BAKU, Azerbaijan, July 11. The European Bank for Reconstruction and Development (EBRD) has placed the largest green bond deal in its history with a deal to issue 1 billion euros in green bonds for 7 years, Trend reports.
According to the EBRD, the new issue marks the bank's return to the euro market after a three-year absence. It follows the EBRD's $1 billion 10-year and $2.5 billion 5-year deals earlier this year.
The new euro bond offers an annual interest rate of 2.875 percent and was priced at a slight discount, making the effective interest rate 2.898 percent. This is 47.5 basis points higher than the current DBR maturing in 2031.
"The green bond was issued off EBRD’s Environmental Sustainability Programme, where proceeds are earmarked to support a specific portfolio of green projects, which currently comprises investments included in energy efficiency, renewable energy, water management, waste management, pollution prevention, and control/sustainable transport," the bank noted.

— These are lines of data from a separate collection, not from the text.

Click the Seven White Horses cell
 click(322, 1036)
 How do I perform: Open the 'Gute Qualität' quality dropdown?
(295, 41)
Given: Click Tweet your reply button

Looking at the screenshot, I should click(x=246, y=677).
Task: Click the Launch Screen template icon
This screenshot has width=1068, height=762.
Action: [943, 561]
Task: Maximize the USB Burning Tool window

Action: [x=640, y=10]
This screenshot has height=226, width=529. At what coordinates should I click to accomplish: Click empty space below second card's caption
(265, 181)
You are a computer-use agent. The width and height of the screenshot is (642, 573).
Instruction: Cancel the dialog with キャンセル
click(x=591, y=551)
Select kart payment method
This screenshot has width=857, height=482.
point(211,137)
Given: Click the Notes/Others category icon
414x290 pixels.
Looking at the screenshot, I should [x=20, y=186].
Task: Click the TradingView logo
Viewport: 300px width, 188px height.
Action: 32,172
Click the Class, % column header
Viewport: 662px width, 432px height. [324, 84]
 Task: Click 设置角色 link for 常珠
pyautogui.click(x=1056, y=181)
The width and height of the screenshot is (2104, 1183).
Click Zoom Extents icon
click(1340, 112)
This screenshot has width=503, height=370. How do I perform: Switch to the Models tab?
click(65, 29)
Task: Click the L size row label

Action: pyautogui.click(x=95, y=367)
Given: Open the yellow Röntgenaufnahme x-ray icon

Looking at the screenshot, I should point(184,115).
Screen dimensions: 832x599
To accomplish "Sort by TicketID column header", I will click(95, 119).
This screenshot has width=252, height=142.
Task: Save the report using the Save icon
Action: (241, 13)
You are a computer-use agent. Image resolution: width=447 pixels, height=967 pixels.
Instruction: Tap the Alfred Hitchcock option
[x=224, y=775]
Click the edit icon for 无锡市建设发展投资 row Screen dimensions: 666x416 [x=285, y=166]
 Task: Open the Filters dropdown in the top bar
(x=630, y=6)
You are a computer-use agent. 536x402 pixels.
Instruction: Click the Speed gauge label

Meanwhile, the EBRD is acquiring a stake in Premier Energy PLC, one of the fastest-growing vertically integrated energy infrastructure companies in Southern and Eastern Europe, to support investments in renewable energy production facilities in Romania and Moldova.
The proceeds from the EBRD's participation in the IPO will be used to build new renewable energy production facilities, mainly in Romania, and it is estimated that the project will lead to an annual reduction in carbon dioxide emissions of more than 168,000 tons.